How to complete this task ▸ Take from the records below each line that holds "screenshot".

Data provided ▸
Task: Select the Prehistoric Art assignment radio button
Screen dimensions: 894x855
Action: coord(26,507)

==

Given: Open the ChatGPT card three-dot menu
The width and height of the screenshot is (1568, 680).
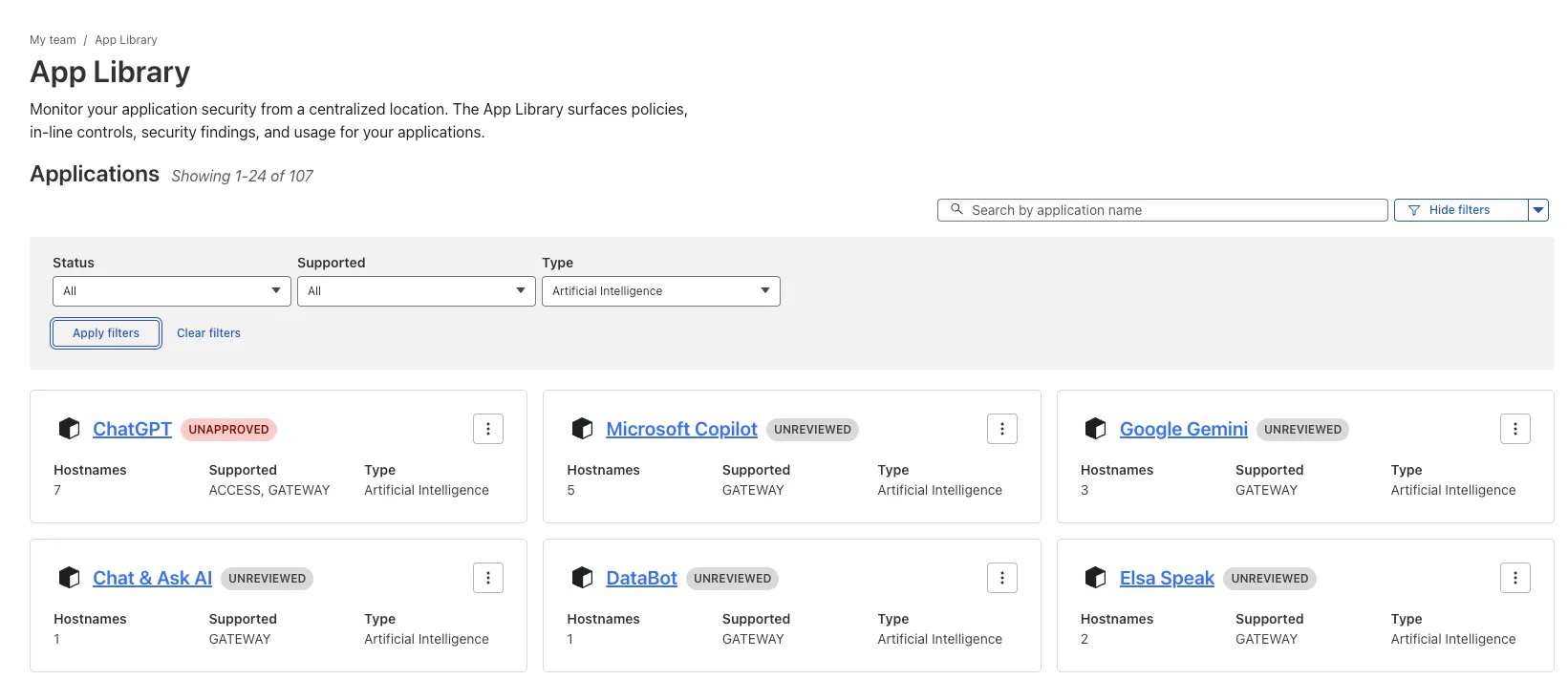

---

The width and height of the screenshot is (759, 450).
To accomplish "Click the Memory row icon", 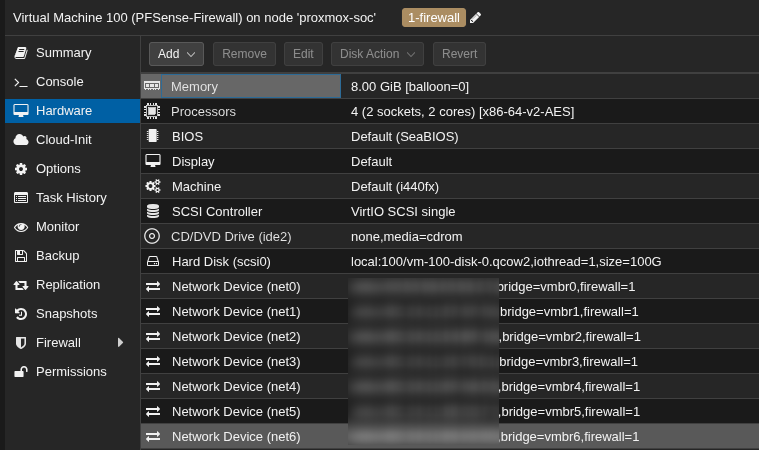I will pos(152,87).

Your response ▸
The width and height of the screenshot is (1568, 680).
The width and height of the screenshot is (759, 450).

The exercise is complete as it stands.